[[ Study material open ]]

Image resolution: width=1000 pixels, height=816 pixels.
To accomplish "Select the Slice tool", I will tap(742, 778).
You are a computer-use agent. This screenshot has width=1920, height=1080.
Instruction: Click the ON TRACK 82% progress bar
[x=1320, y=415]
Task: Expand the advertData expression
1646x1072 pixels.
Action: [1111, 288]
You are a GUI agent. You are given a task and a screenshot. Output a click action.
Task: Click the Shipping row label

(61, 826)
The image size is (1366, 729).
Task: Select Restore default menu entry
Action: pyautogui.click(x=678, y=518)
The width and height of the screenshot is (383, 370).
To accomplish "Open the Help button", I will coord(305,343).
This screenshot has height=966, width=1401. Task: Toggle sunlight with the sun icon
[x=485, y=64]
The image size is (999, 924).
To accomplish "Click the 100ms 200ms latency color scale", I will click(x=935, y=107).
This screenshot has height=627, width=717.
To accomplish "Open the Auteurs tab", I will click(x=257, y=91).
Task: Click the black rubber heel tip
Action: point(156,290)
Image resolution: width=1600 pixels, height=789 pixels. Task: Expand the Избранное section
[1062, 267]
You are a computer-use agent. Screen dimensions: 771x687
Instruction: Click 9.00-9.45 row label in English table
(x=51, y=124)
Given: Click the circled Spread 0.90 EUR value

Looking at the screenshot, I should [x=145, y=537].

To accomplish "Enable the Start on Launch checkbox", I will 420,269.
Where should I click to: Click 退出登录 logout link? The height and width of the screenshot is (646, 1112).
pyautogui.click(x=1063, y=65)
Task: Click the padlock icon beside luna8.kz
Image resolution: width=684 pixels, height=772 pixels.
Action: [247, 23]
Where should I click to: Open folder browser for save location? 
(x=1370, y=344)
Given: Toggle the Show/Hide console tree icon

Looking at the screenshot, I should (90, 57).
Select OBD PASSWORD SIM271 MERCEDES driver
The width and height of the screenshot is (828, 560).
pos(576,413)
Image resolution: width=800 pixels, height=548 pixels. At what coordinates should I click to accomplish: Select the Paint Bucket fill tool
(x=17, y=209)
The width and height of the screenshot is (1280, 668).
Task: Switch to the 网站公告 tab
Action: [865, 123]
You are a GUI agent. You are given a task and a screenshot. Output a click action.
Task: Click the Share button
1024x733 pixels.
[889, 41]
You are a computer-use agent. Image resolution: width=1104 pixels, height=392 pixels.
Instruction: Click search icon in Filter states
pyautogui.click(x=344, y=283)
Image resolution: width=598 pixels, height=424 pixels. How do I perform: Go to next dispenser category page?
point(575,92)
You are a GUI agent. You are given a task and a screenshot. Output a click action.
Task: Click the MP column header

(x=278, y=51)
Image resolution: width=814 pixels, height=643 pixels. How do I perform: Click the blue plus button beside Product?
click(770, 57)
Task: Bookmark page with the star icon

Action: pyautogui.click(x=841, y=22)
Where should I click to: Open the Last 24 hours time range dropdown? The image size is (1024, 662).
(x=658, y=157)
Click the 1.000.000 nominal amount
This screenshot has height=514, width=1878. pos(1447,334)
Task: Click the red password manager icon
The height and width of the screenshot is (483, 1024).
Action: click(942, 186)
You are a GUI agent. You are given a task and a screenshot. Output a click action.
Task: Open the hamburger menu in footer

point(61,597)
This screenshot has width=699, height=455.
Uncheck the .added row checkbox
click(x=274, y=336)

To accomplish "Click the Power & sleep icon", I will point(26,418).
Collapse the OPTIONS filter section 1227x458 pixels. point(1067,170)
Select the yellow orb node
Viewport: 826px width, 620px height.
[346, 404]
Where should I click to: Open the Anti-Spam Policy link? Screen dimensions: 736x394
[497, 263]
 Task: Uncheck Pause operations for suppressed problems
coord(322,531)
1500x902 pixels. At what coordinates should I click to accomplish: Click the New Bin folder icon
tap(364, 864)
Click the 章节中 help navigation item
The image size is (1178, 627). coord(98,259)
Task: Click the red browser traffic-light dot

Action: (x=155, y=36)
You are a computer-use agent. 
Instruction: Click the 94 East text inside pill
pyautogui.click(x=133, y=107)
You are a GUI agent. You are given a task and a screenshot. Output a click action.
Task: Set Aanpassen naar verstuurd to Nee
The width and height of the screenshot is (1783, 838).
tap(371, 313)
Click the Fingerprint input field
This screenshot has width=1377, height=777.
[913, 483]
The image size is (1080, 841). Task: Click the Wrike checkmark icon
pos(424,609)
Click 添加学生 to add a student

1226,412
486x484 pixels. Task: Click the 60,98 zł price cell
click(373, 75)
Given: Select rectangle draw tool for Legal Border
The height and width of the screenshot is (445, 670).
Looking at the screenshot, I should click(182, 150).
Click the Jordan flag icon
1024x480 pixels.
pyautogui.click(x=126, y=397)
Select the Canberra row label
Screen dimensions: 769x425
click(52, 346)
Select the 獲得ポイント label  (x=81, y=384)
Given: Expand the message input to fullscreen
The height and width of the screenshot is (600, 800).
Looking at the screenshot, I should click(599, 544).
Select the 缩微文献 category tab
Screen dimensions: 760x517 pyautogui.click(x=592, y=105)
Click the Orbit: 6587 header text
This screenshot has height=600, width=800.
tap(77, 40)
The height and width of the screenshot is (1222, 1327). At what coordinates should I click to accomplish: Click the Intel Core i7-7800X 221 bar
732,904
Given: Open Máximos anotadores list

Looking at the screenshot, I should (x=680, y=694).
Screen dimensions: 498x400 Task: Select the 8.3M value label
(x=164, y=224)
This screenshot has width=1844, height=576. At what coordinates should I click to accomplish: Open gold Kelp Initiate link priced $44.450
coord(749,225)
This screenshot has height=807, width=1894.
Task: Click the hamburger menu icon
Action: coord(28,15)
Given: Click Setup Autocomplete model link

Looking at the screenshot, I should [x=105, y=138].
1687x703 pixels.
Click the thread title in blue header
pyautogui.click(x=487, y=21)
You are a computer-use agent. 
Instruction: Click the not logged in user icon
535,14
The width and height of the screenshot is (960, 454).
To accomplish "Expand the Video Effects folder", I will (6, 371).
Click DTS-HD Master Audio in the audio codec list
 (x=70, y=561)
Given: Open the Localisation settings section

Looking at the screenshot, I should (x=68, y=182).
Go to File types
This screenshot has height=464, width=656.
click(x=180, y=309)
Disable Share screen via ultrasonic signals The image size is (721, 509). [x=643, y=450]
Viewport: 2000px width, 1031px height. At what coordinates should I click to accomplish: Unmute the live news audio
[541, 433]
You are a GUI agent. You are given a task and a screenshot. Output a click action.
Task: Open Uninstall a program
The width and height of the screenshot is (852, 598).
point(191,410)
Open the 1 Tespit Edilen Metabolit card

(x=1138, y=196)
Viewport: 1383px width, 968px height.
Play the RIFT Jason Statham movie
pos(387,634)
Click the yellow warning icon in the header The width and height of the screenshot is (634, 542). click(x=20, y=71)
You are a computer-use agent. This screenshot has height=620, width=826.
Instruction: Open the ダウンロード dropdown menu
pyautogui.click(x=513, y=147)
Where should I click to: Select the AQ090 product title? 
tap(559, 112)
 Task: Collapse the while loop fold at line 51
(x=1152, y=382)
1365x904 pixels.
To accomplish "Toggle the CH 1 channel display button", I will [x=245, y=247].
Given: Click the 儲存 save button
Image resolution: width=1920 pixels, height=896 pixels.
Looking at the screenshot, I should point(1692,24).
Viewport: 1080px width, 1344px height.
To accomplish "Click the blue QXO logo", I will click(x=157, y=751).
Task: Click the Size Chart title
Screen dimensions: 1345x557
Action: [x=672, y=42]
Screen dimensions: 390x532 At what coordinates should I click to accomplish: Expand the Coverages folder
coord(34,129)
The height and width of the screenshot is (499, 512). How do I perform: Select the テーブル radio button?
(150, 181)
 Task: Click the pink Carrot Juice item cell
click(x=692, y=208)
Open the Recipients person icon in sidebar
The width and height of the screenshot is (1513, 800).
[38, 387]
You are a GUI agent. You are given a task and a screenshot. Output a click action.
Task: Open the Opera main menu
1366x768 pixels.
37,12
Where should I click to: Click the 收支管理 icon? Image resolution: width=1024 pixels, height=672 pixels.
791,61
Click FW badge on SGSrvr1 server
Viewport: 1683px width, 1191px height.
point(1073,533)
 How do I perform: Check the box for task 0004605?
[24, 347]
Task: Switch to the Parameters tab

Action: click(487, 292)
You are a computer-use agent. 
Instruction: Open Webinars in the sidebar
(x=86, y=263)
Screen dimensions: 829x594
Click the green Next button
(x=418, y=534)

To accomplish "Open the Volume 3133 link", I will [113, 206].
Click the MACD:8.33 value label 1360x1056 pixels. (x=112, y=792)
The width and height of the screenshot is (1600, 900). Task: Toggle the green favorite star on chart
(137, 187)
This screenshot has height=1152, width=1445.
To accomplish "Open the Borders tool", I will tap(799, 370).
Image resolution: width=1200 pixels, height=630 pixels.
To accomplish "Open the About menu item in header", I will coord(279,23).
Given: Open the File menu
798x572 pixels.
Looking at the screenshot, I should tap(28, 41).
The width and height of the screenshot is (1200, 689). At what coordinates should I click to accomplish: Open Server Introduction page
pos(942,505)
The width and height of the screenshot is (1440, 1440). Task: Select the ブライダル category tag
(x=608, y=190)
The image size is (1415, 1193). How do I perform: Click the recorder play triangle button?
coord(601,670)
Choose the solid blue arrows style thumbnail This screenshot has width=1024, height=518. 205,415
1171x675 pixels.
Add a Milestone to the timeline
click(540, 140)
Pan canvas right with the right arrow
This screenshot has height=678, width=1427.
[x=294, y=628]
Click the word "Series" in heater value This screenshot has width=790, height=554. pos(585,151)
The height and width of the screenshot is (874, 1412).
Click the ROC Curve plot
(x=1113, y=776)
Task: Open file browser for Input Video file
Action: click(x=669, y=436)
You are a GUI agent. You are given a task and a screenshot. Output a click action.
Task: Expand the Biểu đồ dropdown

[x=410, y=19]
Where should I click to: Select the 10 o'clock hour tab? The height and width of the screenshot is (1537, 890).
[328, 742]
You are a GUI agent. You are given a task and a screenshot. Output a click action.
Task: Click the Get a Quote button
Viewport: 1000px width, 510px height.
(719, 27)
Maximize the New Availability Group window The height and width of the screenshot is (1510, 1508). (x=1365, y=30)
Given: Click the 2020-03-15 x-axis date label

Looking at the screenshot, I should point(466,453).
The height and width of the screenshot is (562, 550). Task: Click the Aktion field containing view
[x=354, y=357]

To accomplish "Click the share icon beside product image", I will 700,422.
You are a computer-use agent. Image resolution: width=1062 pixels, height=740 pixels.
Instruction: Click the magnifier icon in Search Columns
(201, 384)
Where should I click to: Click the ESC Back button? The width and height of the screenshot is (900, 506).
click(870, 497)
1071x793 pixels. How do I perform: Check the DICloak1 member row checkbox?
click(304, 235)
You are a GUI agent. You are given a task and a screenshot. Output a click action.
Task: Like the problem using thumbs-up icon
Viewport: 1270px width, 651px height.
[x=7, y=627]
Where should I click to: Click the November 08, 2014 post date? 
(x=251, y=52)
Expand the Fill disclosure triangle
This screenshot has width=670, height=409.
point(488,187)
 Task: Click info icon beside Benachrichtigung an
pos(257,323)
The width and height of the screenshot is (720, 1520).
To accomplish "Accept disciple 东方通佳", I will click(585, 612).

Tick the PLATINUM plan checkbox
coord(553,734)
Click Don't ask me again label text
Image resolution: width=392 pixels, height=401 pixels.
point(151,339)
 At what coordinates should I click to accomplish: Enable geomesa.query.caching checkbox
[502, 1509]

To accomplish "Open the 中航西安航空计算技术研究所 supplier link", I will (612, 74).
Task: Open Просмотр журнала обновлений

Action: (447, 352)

[[ Study material closed ]]

— What is expected —
Among the records above, extract exactly the lines from the line with "You are a computer-use agent. Image resolution: width=1104" to the line with "Select the yellow orb node", both lines included, and leave out the rest.

— Exercise solution —
You are a computer-use agent. Image resolution: width=1104 pixels, height=392 pixels.
Instruction: Click search icon in Filter states
pyautogui.click(x=344, y=283)
Image resolution: width=598 pixels, height=424 pixels. How do I perform: Go to next dispenser category page?
point(575,92)
You are a GUI agent. You are given a task and a screenshot. Output a click action.
Task: Click the MP column header

(x=278, y=51)
Image resolution: width=814 pixels, height=643 pixels. How do I perform: Click the blue plus button beside Product?
click(770, 57)
Task: Bookmark page with the star icon

Action: pyautogui.click(x=841, y=22)
Where should I click to: Open the Last 24 hours time range dropdown? The image size is (1024, 662).
(x=658, y=157)
Click the 1.000.000 nominal amount
This screenshot has height=514, width=1878. pos(1447,334)
Task: Click the red password manager icon
The height and width of the screenshot is (483, 1024).
Action: click(942, 186)
You are a GUI agent. You are given a task and a screenshot. Output a click action.
Task: Open the hamburger menu in footer

point(61,597)
This screenshot has width=699, height=455.
Uncheck the .added row checkbox
click(x=274, y=336)

To accomplish "Click the Power & sleep icon", I will point(26,418).
Collapse the OPTIONS filter section 1227x458 pixels. point(1067,170)
Select the yellow orb node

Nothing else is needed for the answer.